**Task**:
Once the line containing "Click the step 3 Lieferung circle" is found, please copy it and all lines after it through the end of the records, exactly, leaving out pictures.

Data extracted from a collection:
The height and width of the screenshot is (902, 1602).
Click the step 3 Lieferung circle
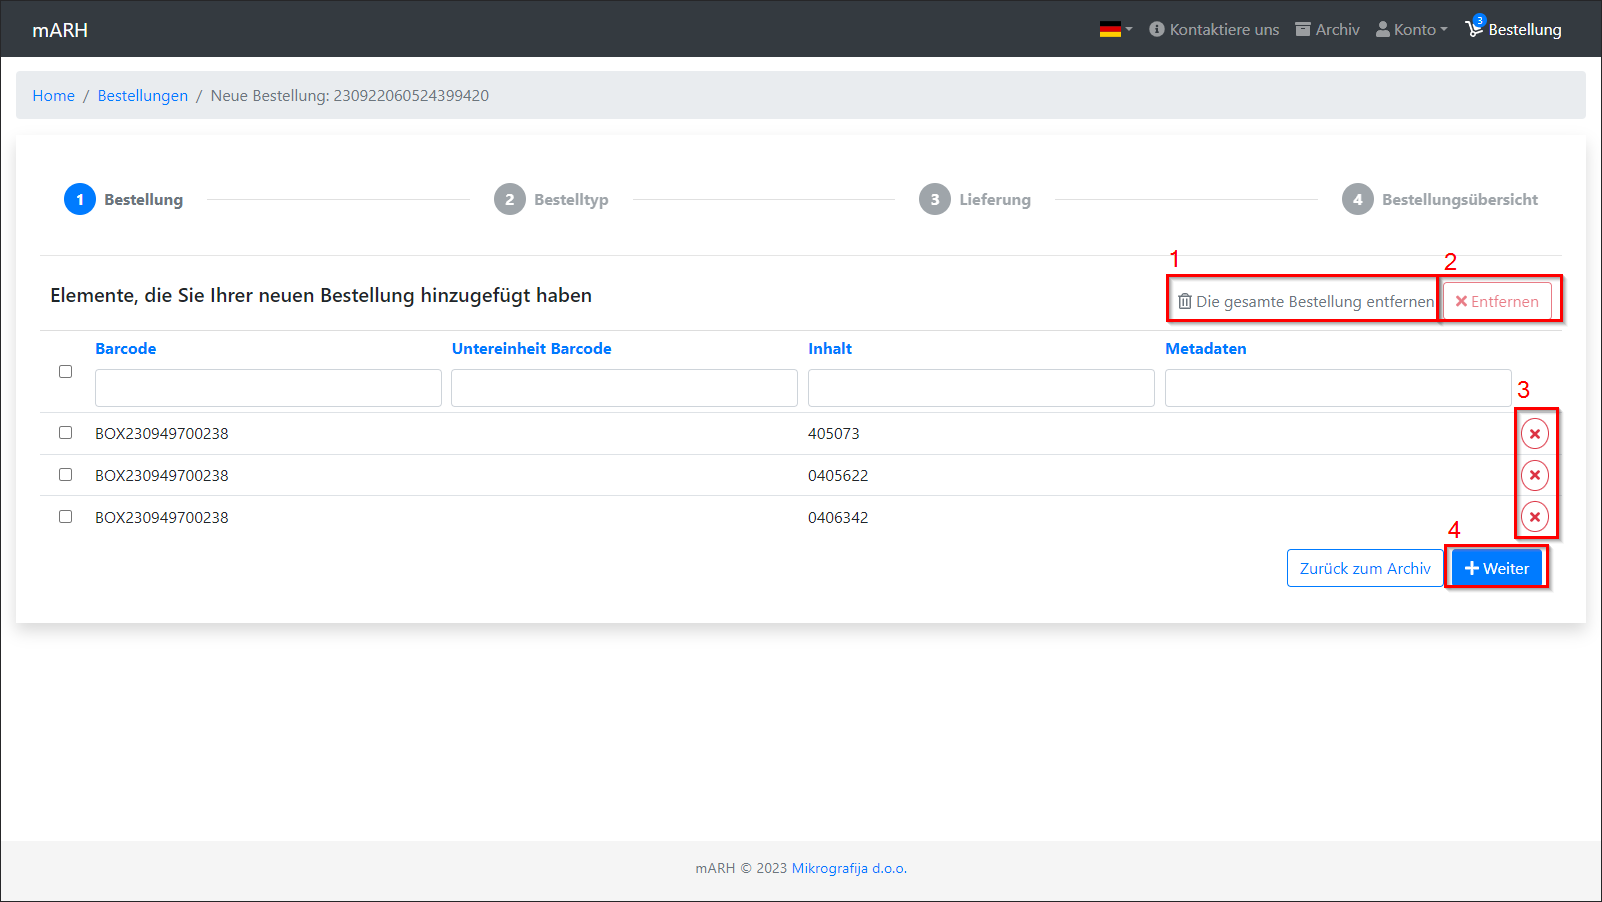click(x=934, y=199)
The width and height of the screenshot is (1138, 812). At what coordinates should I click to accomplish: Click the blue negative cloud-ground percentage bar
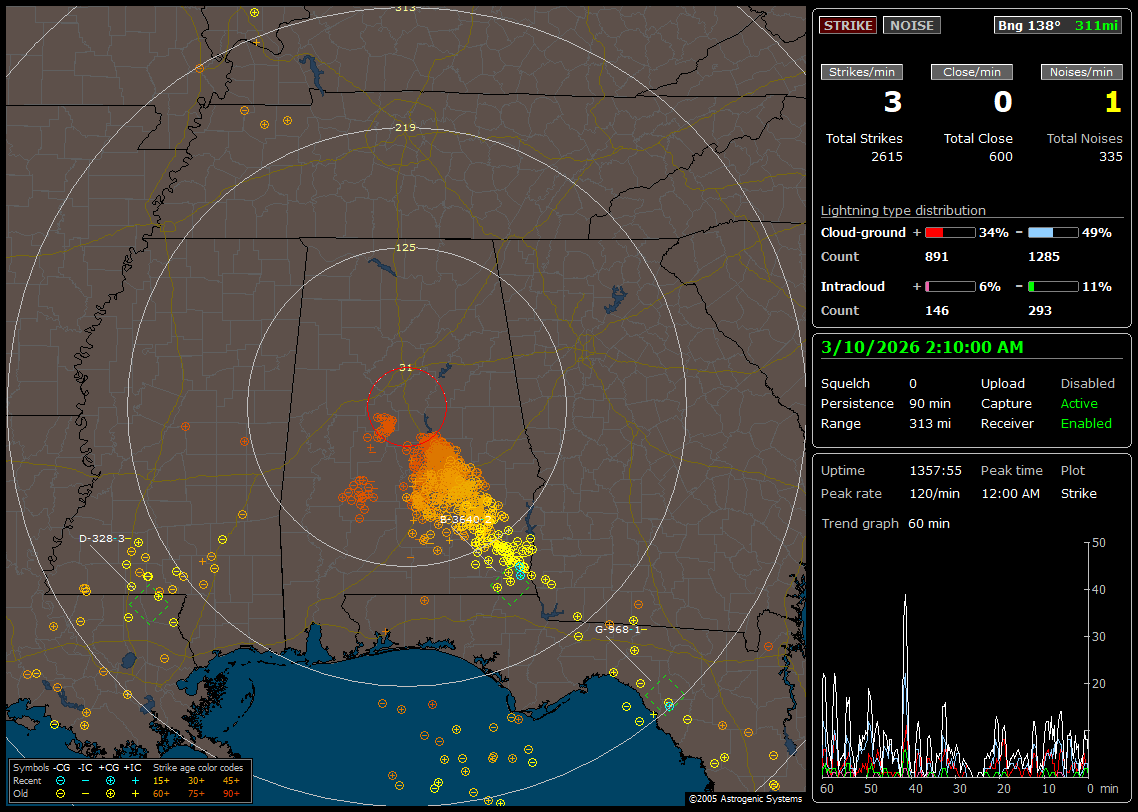pyautogui.click(x=1053, y=232)
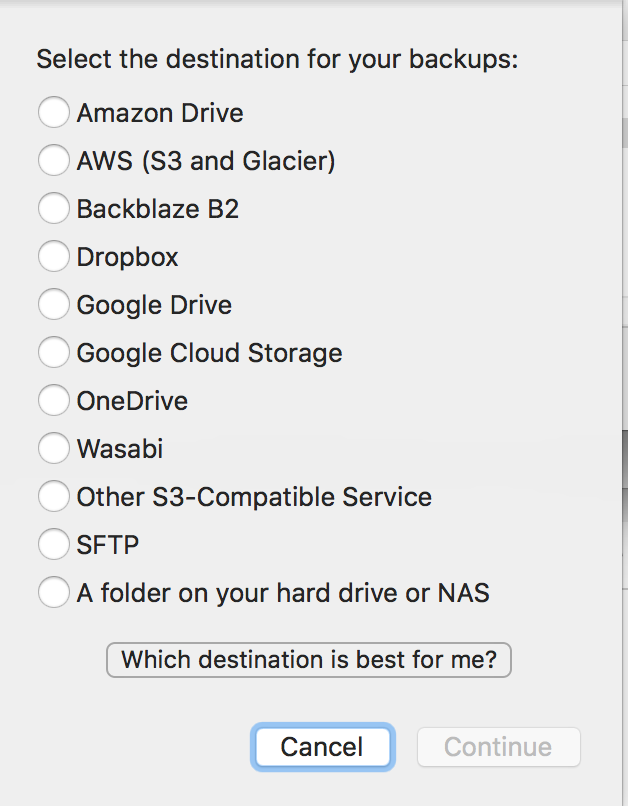Image resolution: width=628 pixels, height=806 pixels.
Task: Choose AWS (S3 and Glacier) as destination
Action: 54,160
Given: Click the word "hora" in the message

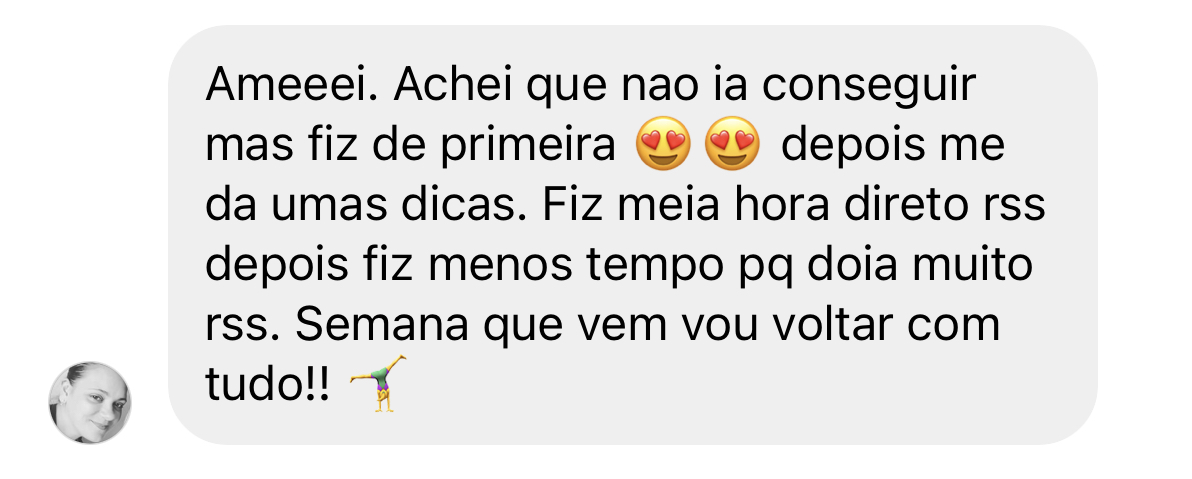Looking at the screenshot, I should [x=772, y=206].
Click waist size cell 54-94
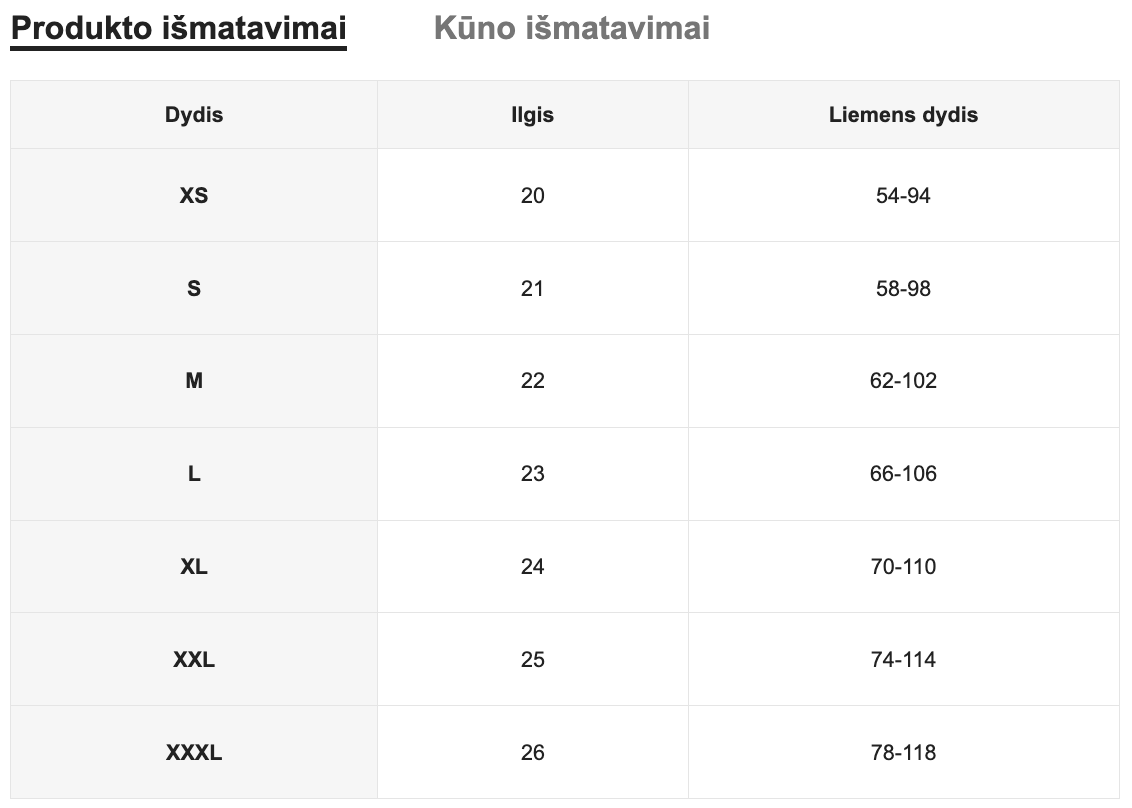 (903, 196)
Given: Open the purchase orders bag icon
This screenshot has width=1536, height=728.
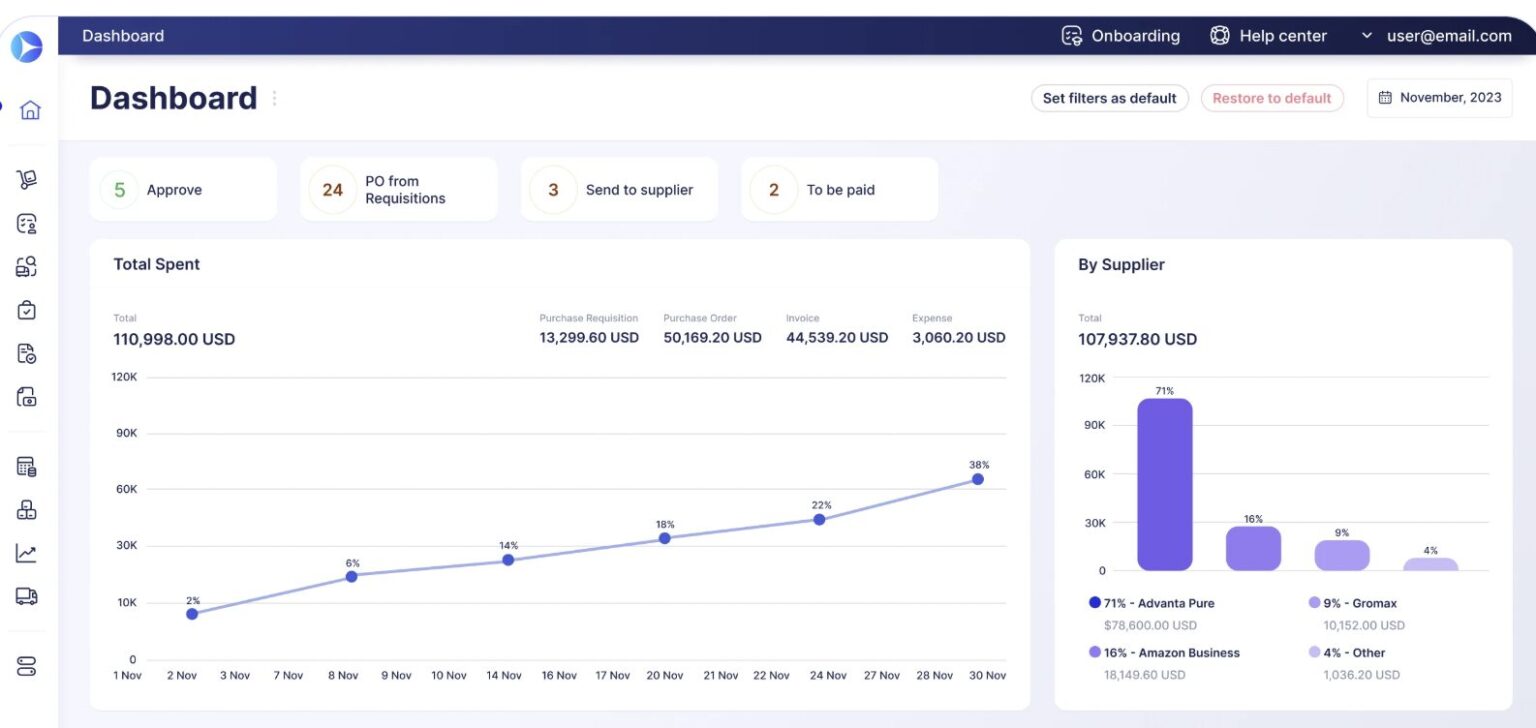Looking at the screenshot, I should (x=28, y=310).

**Answer for the task**:
Click the step 3 Lieferung circle
click(x=934, y=199)
The width and height of the screenshot is (1138, 812). At what coordinates should I click to accomplish: Click the blue negative cloud-ground percentage bar
pyautogui.click(x=1053, y=232)
Image resolution: width=628 pixels, height=806 pixels.
Task: Choose AWS (S3 and Glacier) as destination
Action: 54,160
Given: Click the word "hora" in the message

Looking at the screenshot, I should [x=772, y=206].
Click waist size cell 54-94
 (903, 196)
Given: Open the purchase orders bag icon
This screenshot has width=1536, height=728.
Looking at the screenshot, I should (x=28, y=310).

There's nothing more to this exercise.